A fornire una fotografia, accurata e allarmante, dello stato di salute del ghiacciaio dell’Adamello sono stati i numeri snocciolati dal professor Roberto Ranzi, dell’Università di Brescia: “Questo ghiacciaio ha perso la sua uniformità: ogni anno si riduce di 4-5 metri, a quota 2.500 metri lo scioglimento delle nevi ha creato un lago nuovissimo, che ora costringe gli escursionisti a trovare percorsi alternativi, altrimenti dovrebbero attraversarlo con le pinne, attorno al Corno Bianco si trova pi roccia che ghiaccio e il confronto tra il 2008 e il 2022 sull’innvamento è addirittura impietoso. Non solo: oggi il ghiacciaio assorbe non pi il 10%, ma il 70% della luce radiante, fenomeno che ne accelera il processo di fusione”. La diagnosi finale? “Il ghiacciaio è vittima di una progressiva erosione e i dati finora raccolti ci dicono che il destino di questo corpo glaciale è segnato: potrebbe scomparire prima della fine di questo secolo”.

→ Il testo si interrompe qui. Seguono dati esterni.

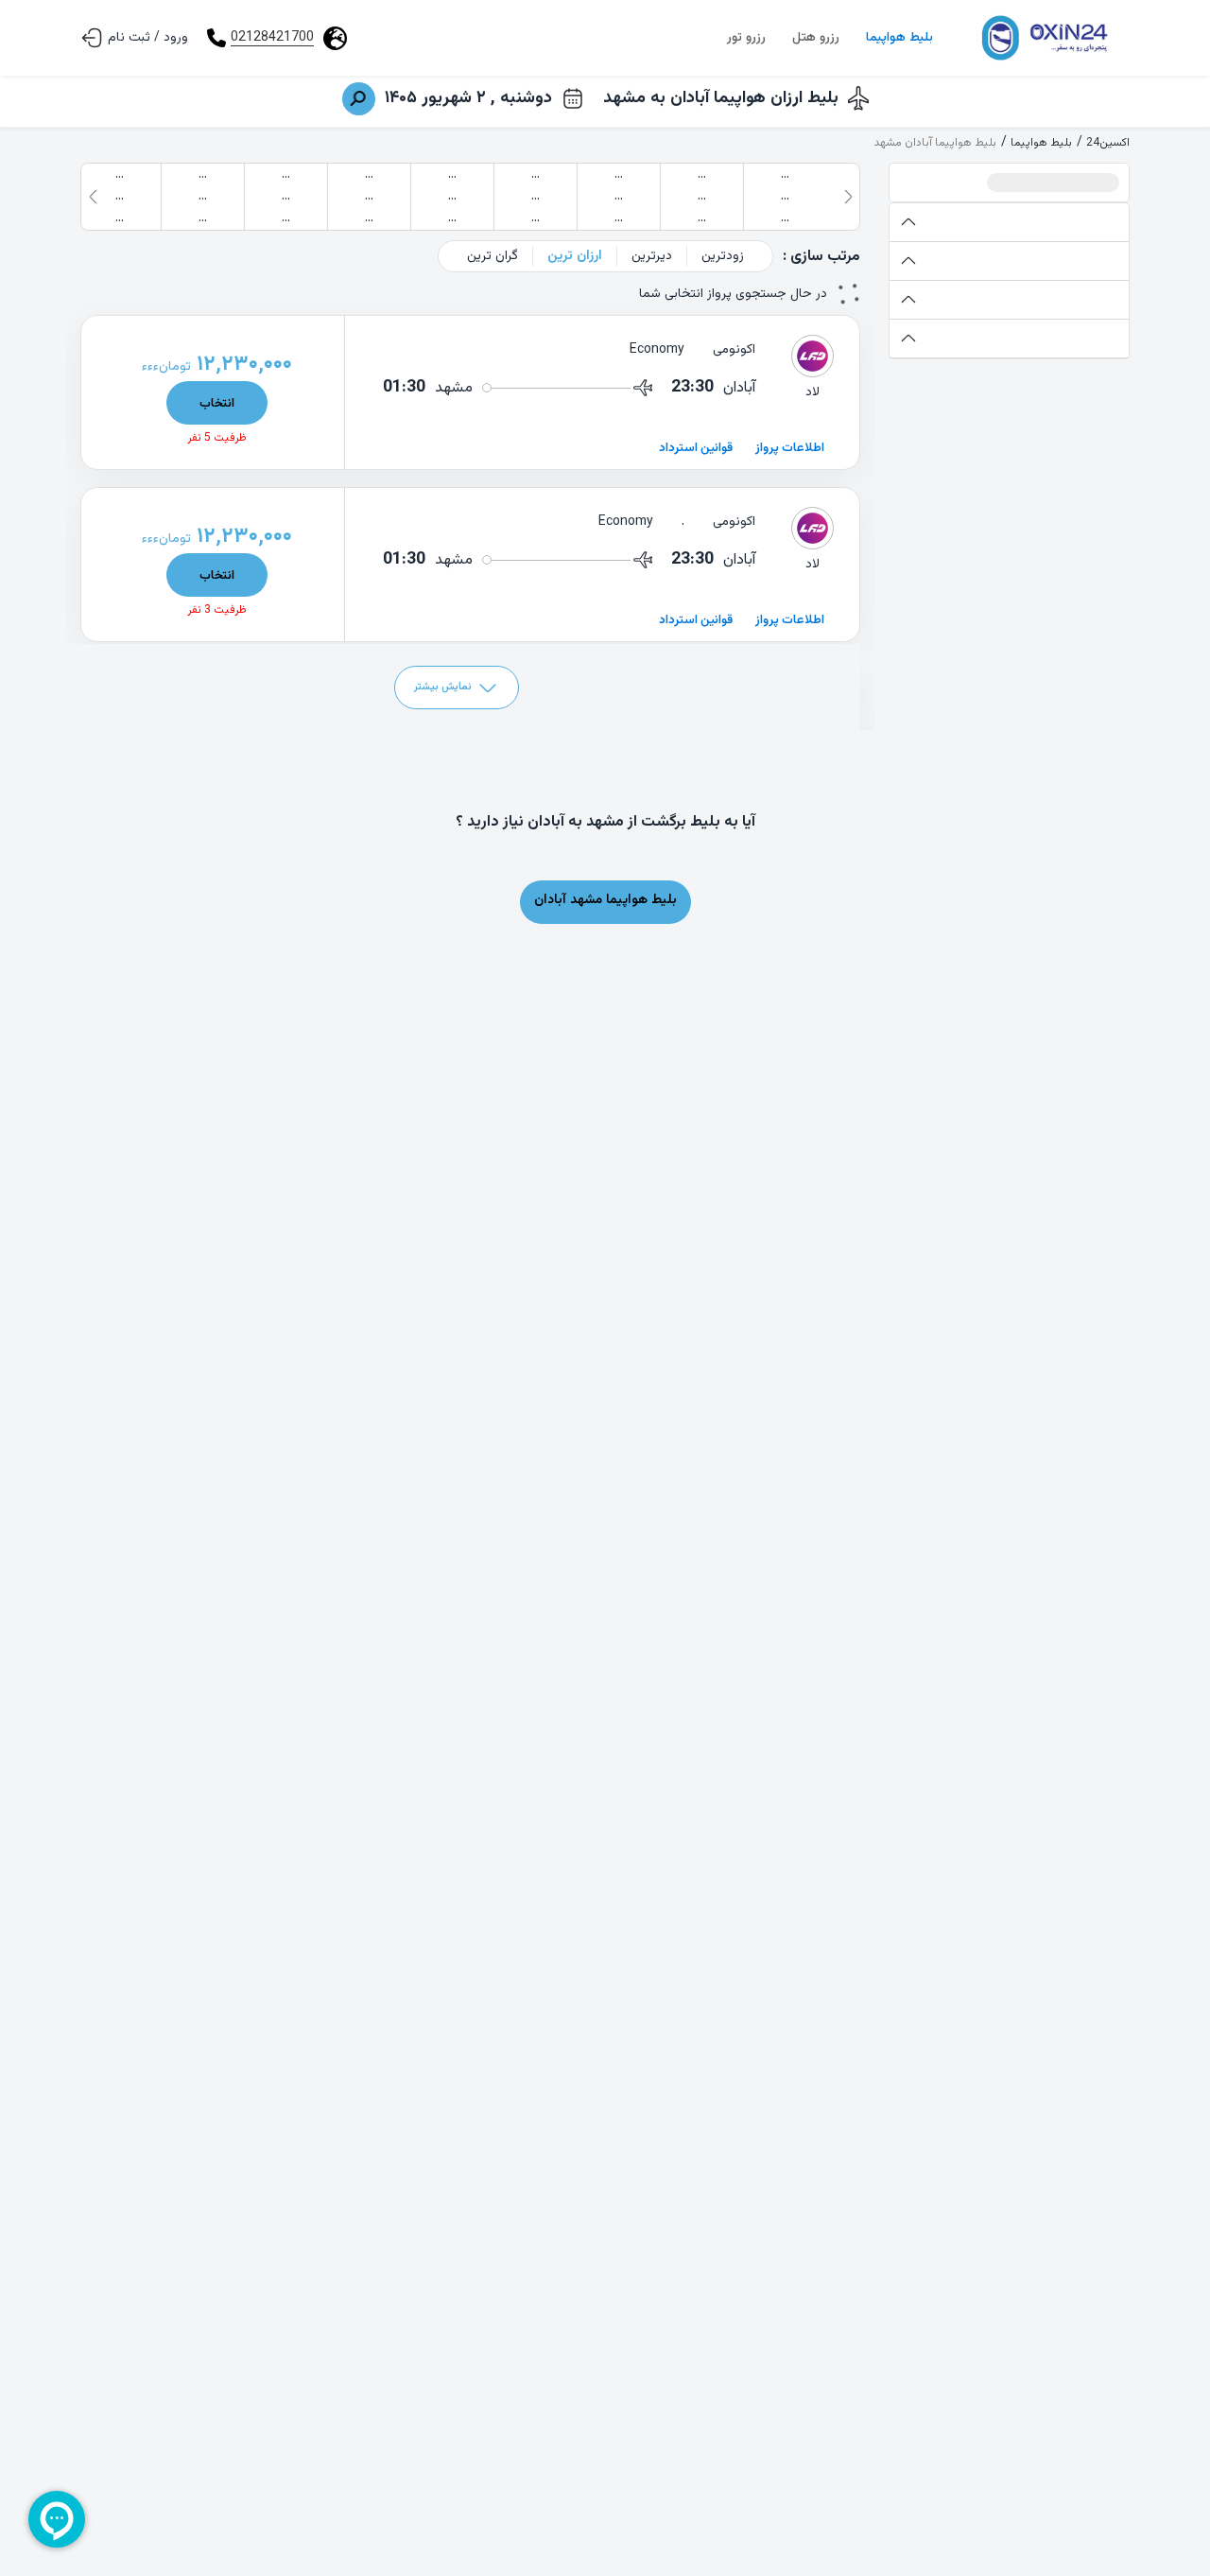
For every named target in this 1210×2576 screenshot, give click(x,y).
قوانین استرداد (696, 448)
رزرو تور (746, 37)
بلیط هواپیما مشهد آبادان (605, 900)
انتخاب (216, 403)
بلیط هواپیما (899, 37)
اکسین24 (1108, 142)
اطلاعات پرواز (789, 448)
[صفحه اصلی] (1043, 37)
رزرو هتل (815, 37)
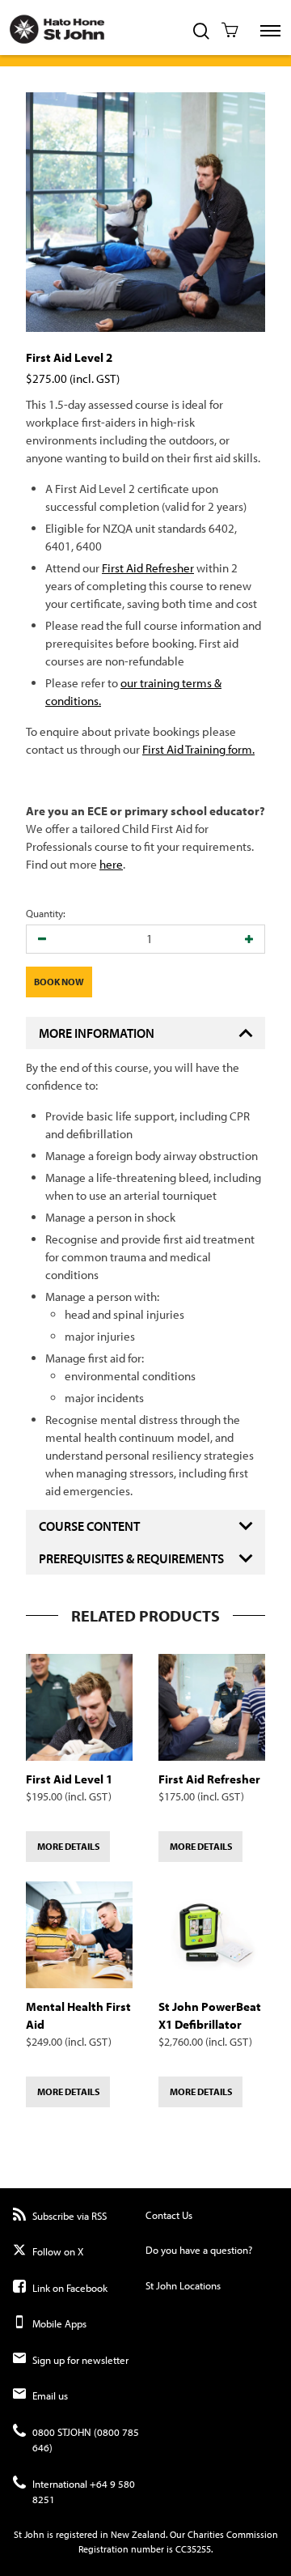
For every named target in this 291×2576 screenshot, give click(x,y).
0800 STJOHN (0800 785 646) (85, 2440)
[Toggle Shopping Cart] (229, 32)
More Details (68, 1846)
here (111, 864)
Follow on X (57, 2251)
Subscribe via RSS (69, 2215)
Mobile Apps (59, 2323)
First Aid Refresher (148, 568)
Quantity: (45, 913)
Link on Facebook (70, 2287)
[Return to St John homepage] (52, 26)
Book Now (59, 982)
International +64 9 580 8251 (83, 2491)
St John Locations (183, 2285)
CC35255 (193, 2549)
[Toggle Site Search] (201, 32)
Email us (50, 2395)
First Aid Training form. (198, 749)
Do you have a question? (199, 2249)
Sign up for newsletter (80, 2359)
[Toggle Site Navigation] (270, 31)
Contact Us (169, 2214)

Intanto la scienza, proprio con il progetto ClimADA, ha iniziato un’azione di monitoraggio, aiutata anche dalle nuove tecnologie. “L’impiego delle fibre ottiche, che hanno dimostrato di saper resistere alle fredde temperature – ha sottolineato Mario Martinelli del Politecnico di Milano – possono offrire un contributo importante, perché consentono, attraverso la raccolta di uno spettro di dati molto ampia, di osservare come ‘vive’ il ghiacciaio. E il passo successivo potrebbe essere quello, mettendosi in ascolto dei suoni e degli ultrasuoni che arrivano dal ghiaccio, di poter garantire una diagnostica real time del ghiacciaio”.
Ma un ghiacciaio non è soltanto una massa di acqua allo stato solido, è molto di più: “E’ un ecosistema – ha spiegato Anna Bonettini (Parco dell’Adamello) – a volte trascurato, che cambia in continuazione, racchiude informazioni importanti”. E ha aggiunto: “Ecco perché nell’attività di educazione, informazione e formazione ambientale, accanto ai numeri inossidabili della scienza, occorre creare un coinvolgimento emotivo, perché solo un’empatia spinge poi a cambiare gli stili di vita, in un’ottica di maggiore salvaguardia ambientale”.
A chiusura del convegno Fabrizio Piccarolo, direttore di Fondazione Lombardia per l’Ambiente, ricordando che “proprio l’area mediterranea, in cui è inserito il ghiacciaio dell’Adamello e molti ghiacciai alpini lombardi, subirà incrementi di temperatura maggiori della media mondiale. Ciò deve spingere tutti a un’azione urgente e proprio il progetto ClimADA, un esempio straordinario di sinergia scientifica, può fornire numerose informazioni per la comprensione delle dinamiche climatiche e ambientali della regione alpina”.